▶ [TEXTO DA PÁGINA]
----
O governo Jair Bolsonaro (PL) estuda a possibilidade de elevar o salário máximo de delegado da Polícia Federal para o teto do funcionalismo público, atualmente em R$ 39.293,92 —o mesmo de um ministro do STF (Supremo Tribunal Federal).
De acordo com integrantes do governo que participam das negociações, os valores ainda não foram fechados, e é provável que as definições ocorram só em janeiro. Será necessário acomodar demandas dos policiais dentro que for disponibilizado no Orçamento de 2022.
O Ministério da Justiça chegou a pedir reserva de R$ 2,9 bilhões para implementar o reajuste para as corporações policiais do governo federal —entre elas PF, PRF (Polícia Rodoviária Federal) e Depen (Departamento Penitenciário Nacional).
No entanto, o relator do Orçamento de 2022, deputado Hugo Leal (PSD-RJ), destinou valor menor, de R$ 1,7 bilhão, para aumentos salariais. Por isso, o governo passa agora a analisar o que cabe nesse espaço.
O pedido de reajuste foi feito diretamente por Bolsonaro, após o relator resistir à inclusão da reserva orçamentária. O presidente busca manter apoio entre os integrantes de sua base eleitoral conforme o calendário da disputa pelo Planalto em 2022 se aproxima.
Hoje, delegados da PF ganham entre R$ 23.693 e R$ 30.937 e, com a reestruturação, os vencimentos ficariam de R$ 28.889 a R$ 39.293. Portanto, o aumento em análise seria de até 27%.
O aumento ficaria bem acima da inflação oficial acumulada, medida pelo IPCA (Índice Nacional de Preços ao Consumidor Amplo), que foi de 19,1% desde janeiro de 2019 —quando os policiais tiveram o último reajuste.
Um senador ou deputado, por exemplo, ganha R$ 33.763 por mês. O presidente da República recebe R$ 30.934,70 —Bolsonaro, porém, acumula outros benefícios e recebe, por mês, R$ 41,6 mil.
Integrantes do serviço público conseguem receber valores acima do teto do STF porque recursos como auxílio-moradia, auxílio-educação e auxílio-creche, por exemplo, podem ficar fora desse limite.
Neste ano, o Congresso discutiu a inclusão de parte dos benefícios no teto salarial, mas a proposta não foi adiante.
Os policiais quase ficaram sem indicativo de reajuste no próximo ano, porque o Ministério da Economia havia mandado pedido de reserva dos recursos, mas sem apontar uma compensação orçamentária.
A situação gerou uma disputa dentro do governo e no Congresso, e fez com que integrantes do Ministério da Justiça, em especial o ministro Anderson Torres, passassem o fim de semana em reuniões para destravar a proposta.
Quando os defensores do reajuste no governo perceberam que poderiam ter perdido a fatia do Orçamento e acionaram Bolsonaro, as tratativas avançaram. O presidente ligou e fez o pedido de reajuste para o relator.
As categorias fazem parte da base de apoio de Bolsonaro, que deverá disputar reeleição. Segundo o Datafolha, ele aparece em segundo nas intenções de voto, com 22%, contra 48% do ex-presidente Luiz Inácio Lula da Silva (PT), em cenário de primeiro turno.
A última parcela de reajuste salarial concedida aos policiais entrou em vigor no início de 2019, por força de uma lei aprovada ainda no governo Michel Temer (MDB).
----
▶ [SOLICITAÇÕES]
[1] Transcreva da notícia sobre o reajuste da Polícia Federal, sem alterações, o trecho que se inicia com as palavras "No entanto, o" e se encerra em "o último reajuste.".
[2] Segundo a notícia sobre o reajuste da Polícia Federal, as afirmações abaixo estão corretas? Responda sim ou não para cada uma e cite entre aspas as palavras da notícia que decidem a resposta.
(a) O relator do Orçamento de 2022 destinou R$ 2,9 bilhões para aumentos salariais.
(b) A última parcela de reajuste dos policiais entrou em vigor no início de 2019.
(c) O Congresso aprovou neste ano a inclusão de parte dos benefícios no teto salarial.
[3] Prossiga a redação da notícia sobre o reajuste da Polícia Federal, começando logo após a última frase apresentada.

▶ [DADOS BRUTOS]
----
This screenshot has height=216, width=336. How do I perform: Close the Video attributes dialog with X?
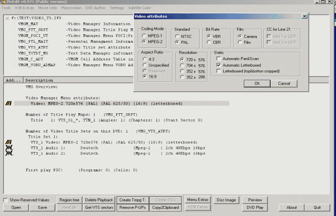304,16
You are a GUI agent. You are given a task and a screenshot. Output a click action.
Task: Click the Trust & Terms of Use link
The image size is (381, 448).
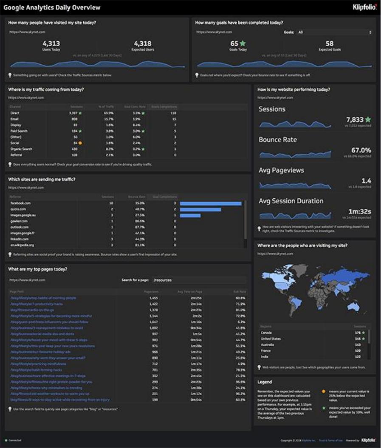(331, 440)
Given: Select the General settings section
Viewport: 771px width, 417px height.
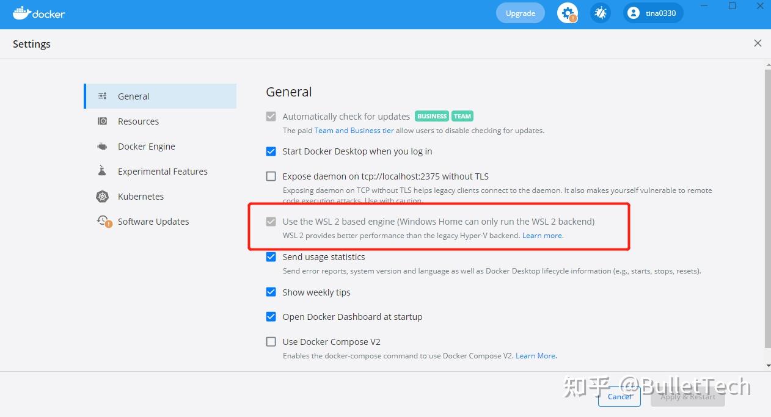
----
▶ [RESPOSTAS]
[1]
No entanto, o relator do Orçamento de 2022, deputado Hugo Leal (PSD-RJ), destinou valor menor, de R$ 1,7 bilhão, para aumentos salariais. Por isso, o governo passa agora a analisar o que cabe nesse espaço.
O pedido de reajuste foi feito diretamente por Bolsonaro, após o relator resistir à inclusão da reserva orçamentária. O presidente busca manter apoio entre os integrantes de sua base eleitoral conforme o calendário da disputa pelo Planalto em 2022 se aproxima.
Hoje, delegados da PF ganham entre R$ 23.693 e R$ 30.937 e, com a reestruturação, os vencimentos ficariam de R$ 28.889 a R$ 39.293. Portanto, o aumento em análise seria de até 27%.
O aumento ficaria bem acima da inflação oficial acumulada, medida pelo IPCA (Índice Nacional de Preços ao Consumidor Amplo), que foi de 19,1% desde janeiro de 2019 —quando os policiais tiveram o último reajuste.

[2]
(a) Não: "destinou valor menor, de R$ 1,7 bilhão, para aumentos salariais".
(b) Sim: "entrou em vigor no início de 2019".
(c) Não: "mas a proposta não foi adiante".

[3]
Como mostrou a Folha, porém, um milhão de servidores públicos estão sem reajuste há cinco anos. São categorias que estão na base da pirâmide de salários no Executivo federal e tiveram o último aumento em 1º de janeiro de 2017.
O governo chegou a estudar a possibilidade de conceder aumento para todas as carreiras em ano eleitoral. No entanto, diante da falta de recursos, rapidamente foi necessário escolher algumas poucas categorias, com preferência àquelas mais próximas de Bolsonaro.
O pedido para beneficiar os policiais veio do próprio presidente na época, segundo relatos. O cálculo feito pelo Planalto é que, se fosse dado reajuste a todos os servidores, a porcentagem seria tão baixa que o ganho político seria zero.
Mesmo assim, a estratégia de dar reajuste a poucos gerou protestos de outras carreiras que fazem parte da elite do funcionalismo do Executivo federal.
Nesta terça-feira (21), auditores da Receita Federal, por exemplo, começaram um movimento de entrega de cargos após governo e aliados terem cortado recursos do órgão.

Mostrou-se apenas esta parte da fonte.